* **Problem to solve**:
Copy every line in the records below that contains the word "computer".

* **Supplied information**:
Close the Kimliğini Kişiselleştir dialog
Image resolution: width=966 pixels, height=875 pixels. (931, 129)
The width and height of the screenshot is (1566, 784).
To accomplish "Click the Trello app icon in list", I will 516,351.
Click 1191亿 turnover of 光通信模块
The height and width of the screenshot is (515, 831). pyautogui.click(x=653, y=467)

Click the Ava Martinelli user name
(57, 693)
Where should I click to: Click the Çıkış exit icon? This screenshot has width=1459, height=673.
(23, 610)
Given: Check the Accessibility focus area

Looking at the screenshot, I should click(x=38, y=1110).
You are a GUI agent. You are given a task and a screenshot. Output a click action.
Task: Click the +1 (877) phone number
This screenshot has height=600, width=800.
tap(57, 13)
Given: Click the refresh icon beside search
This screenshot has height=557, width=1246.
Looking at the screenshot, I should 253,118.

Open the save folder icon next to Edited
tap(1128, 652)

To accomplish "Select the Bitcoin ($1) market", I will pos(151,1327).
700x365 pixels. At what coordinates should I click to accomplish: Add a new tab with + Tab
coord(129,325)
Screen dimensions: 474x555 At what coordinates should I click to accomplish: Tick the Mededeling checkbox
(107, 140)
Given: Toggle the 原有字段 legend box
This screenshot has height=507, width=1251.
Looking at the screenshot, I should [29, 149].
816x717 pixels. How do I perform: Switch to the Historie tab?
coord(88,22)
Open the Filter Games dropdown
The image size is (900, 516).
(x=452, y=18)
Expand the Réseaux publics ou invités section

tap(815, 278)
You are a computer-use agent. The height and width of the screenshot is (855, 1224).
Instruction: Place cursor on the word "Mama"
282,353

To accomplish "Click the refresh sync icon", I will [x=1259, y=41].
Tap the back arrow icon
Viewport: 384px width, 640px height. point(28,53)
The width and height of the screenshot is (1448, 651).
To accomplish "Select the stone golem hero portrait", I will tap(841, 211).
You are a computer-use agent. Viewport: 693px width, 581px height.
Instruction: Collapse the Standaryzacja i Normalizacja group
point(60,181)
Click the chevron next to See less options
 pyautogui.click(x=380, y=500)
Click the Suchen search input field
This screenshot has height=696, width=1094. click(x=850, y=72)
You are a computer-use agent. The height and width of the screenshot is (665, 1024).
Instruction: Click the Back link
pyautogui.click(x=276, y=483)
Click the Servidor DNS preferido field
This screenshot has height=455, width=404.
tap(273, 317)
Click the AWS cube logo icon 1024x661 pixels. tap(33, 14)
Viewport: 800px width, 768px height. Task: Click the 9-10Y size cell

* **Your response**:
You are a computer-use agent. The height and width of the screenshot is (855, 1224).
You are a computer-use agent. Viewport: 693px width, 581px height.
You are a computer-use agent. The height and width of the screenshot is (665, 1024).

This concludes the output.